Pennsylvania has a strong tradition of immigration, particularly from Ireland and Italy, and voters here like Trump’s plans to tighten up on illegal immigration.

“My mother came from Ireland. She did it the right way: she came over, got her green card and became a citizen,” said Leona Moore, who is in her 60s, from Delaware County.

Sitting opposite her as they wait for Melania to speak is her friend Nancy Scioli, of Italian descent. Scioli likes Melania, who would be the first foreign-born first lady in 187 years.

“I think she is very sweet, very classy,” said Scioli, but even the high-profile visit is not making her confident that Trump can win suburban Pennsylvania. “I think there’s a chance.”

Swing voters

There are large numbers of swing voters, college-educated whites and registered independents making these parts fertile grounds to harvest votes.

“Clinton is clearly hammering Trump in the suburbs,” said US congressman Brendan Boyle, a Democrat, whose district covers part of Philadelphia and a large swathe of the suburbs.

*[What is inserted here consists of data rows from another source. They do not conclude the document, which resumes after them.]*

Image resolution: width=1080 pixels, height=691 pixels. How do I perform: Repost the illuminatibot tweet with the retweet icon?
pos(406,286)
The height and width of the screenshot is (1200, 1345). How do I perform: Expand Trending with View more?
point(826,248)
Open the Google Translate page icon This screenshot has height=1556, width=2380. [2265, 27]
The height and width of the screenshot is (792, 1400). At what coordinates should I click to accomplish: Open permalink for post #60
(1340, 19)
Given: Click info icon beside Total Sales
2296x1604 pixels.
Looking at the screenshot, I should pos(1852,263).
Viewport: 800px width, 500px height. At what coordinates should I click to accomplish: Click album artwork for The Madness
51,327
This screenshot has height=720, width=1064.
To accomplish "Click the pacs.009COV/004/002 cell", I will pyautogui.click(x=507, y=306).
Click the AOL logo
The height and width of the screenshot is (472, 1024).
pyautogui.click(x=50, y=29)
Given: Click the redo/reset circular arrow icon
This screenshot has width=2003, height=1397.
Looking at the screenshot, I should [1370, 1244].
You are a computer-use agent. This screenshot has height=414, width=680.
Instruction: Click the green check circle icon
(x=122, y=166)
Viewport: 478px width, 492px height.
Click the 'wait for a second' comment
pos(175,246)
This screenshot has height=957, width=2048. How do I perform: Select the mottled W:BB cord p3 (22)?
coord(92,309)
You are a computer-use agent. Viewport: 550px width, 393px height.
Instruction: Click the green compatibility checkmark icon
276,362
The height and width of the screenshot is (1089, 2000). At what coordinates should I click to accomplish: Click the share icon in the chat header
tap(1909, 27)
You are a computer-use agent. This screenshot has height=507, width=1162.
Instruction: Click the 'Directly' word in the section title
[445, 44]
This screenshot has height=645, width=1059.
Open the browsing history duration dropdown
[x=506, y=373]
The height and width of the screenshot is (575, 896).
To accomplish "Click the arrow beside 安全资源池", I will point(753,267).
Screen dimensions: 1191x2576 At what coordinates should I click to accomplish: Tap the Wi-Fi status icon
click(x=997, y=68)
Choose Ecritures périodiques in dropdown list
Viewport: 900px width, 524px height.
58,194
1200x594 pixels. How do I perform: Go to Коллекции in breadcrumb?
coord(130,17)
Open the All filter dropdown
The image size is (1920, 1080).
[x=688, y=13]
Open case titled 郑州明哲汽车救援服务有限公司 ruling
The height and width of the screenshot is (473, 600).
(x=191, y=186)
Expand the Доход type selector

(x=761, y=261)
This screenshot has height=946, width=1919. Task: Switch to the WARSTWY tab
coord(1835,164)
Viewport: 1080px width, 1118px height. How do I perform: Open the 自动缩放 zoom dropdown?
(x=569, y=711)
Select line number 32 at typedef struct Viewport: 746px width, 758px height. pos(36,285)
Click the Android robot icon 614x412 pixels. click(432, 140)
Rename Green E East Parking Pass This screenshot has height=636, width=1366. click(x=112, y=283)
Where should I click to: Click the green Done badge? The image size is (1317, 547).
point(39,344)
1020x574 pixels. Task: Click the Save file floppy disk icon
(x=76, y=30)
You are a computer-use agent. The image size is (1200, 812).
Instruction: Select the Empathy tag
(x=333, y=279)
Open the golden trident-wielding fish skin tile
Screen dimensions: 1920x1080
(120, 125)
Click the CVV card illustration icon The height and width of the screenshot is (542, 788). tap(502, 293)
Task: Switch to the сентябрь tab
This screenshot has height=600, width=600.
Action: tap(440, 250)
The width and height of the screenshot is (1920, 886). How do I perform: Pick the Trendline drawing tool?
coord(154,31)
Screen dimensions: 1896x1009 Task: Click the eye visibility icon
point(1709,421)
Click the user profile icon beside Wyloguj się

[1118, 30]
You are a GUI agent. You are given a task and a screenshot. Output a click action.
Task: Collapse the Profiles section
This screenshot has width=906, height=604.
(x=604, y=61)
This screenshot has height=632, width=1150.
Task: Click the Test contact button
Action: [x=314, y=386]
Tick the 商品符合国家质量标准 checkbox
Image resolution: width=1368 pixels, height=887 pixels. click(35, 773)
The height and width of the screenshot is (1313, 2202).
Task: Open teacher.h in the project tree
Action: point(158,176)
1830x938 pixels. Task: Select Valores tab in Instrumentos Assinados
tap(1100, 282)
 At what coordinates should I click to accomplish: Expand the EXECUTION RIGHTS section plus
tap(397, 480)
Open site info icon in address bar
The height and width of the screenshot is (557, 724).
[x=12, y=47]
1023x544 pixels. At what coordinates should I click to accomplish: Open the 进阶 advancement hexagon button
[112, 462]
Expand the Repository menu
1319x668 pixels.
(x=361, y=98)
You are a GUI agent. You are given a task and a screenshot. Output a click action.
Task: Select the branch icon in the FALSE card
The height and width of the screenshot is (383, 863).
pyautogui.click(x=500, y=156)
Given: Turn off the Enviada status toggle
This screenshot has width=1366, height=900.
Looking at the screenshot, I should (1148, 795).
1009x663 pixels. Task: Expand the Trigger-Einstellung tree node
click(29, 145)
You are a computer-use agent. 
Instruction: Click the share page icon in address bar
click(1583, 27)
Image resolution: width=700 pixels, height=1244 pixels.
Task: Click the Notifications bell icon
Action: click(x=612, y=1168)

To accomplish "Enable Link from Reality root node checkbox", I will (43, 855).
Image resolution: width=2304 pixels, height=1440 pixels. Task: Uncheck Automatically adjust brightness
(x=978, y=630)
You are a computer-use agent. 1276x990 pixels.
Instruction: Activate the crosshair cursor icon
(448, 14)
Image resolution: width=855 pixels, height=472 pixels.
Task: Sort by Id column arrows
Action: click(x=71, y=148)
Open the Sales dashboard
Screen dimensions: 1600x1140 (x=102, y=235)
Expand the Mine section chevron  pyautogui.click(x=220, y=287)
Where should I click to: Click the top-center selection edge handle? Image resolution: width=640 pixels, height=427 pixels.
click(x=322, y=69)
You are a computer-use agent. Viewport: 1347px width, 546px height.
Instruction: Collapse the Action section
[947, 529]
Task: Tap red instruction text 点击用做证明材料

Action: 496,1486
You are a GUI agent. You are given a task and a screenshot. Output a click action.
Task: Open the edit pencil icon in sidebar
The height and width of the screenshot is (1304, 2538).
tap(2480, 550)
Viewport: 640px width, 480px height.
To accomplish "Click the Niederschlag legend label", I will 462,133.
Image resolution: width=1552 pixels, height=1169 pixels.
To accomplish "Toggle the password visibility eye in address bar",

“He is underperforming every previous Republican nominee in my lifetime in suburban Philadelphia. The flip side is he is overperforming in more rural parts of the state. The question is whether he will do well enough in suburban Pennsylvania to win state-wide. I still think she would still be able to win by four or five points.”

If Trump wins everywhere Mitt Romney won in 2012 and adds Ohio, Florida, Iowa, Nevada and New Hampshire – where the race is either tight or he is ahead – he would reach a tie at 269 electoral votes, one shy of the winning 270, putting the presidency in the hands of a House of Representatives vote. Of the blue northern industrial states he has focused on in recent days – including Wisconsin and Michigan – Trump has the best chance in Pennsylvania, which has 20 electoral votes up for grabs.

“It is a place where we are going to leave it all on the field,” Trump’s campaign manager Kellyanne Conway told reporters before Melania’s speech in the town of Berwyn.

Clinton knows this. Pennsylvania is her firewall, her “checkmate” state, and her camp too is throwing everything at it in the final days of campaigning in a state that has no early-voting, which tends to favour Democrats. President Barack Obama and Michelle Obama will join Bill, Hillary and Chelsea Clinton at an event in Philadelphia on Monday to try to drive up her urban vote, while vice-president Joe Biden will hold four events across the state this weekend.

Even Trump’s supporters in the Philly suburbs are doubtful of his chances here. One sign of this was the attendance at Melania Trump’s event. It was less than half-full, and organised only a day in advance.

“I don’t see him winning,” said Leona Moore. “This area is just not for him. The women are not for him because of what he has said, the sexist stuff that he has said.”